> _TEXT EXTRACT_:
Because, unlike most times when a deal is being syndicated 
here, by design the fund manager who is going to be using the 
government assets is going to be setting a brand new price.
    Representative Sanchez. He is setting a price on what he 
has got already in his portfolio. I mean, it would be highly 
unlikely, in particular with these large mortgage-backed loans 
which include so many different pieces of mortgages, that he 
wouldn't have something in his portfolio with respect to that.
    Mr. Barofsky. That is a huge danger in the program. It is 
unlike anything we have seen.
    I mean, if this program didn't exist with the government 
sanction and one party was--a private party in normal 
circumstances was setting the price for an asset that was on 
its books and records, one might suggest that that would be 
manipulation. Here, this is what the whole point of the program 
is to get these prices up. So it is why we really strongly 
believe these protections must be in place.
    Representative Sanchez. I basically see the taxpayers 
paying going in and the taxpayers paying coming out, too. I 
mean, it is a very difficult thing to adjust to.

> _COLLECTED MATERIAL_:

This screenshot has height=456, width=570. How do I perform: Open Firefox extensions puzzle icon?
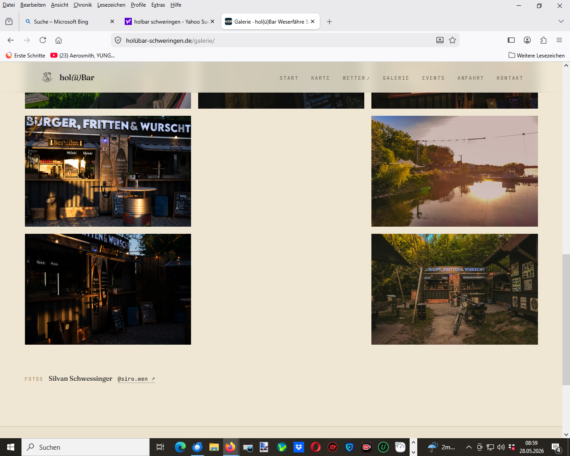[x=543, y=40]
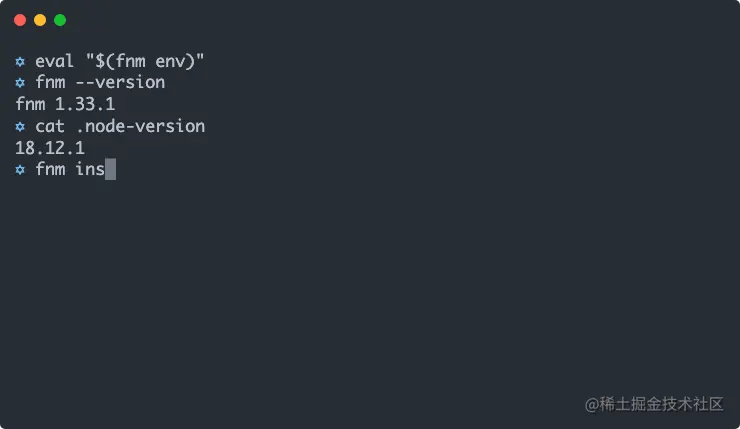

> _WORK TO COMPLETE_: Return the stretch of the hearing transcript from "I mean, if this" through "to adjust to.", copied word for word.

> _EXPECTED ANSWER_:
I mean, if this program didn't exist with the government 
sanction and one party was--a private party in normal 
circumstances was setting the price for an asset that was on 
its books and records, one might suggest that that would be 
manipulation. Here, this is what the whole point of the program 
is to get these prices up. So it is why we really strongly 
believe these protections must be in place.
    Representative Sanchez. I basically see the taxpayers 
paying going in and the taxpayers paying coming out, too. I 
mean, it is a very difficult thing to adjust to.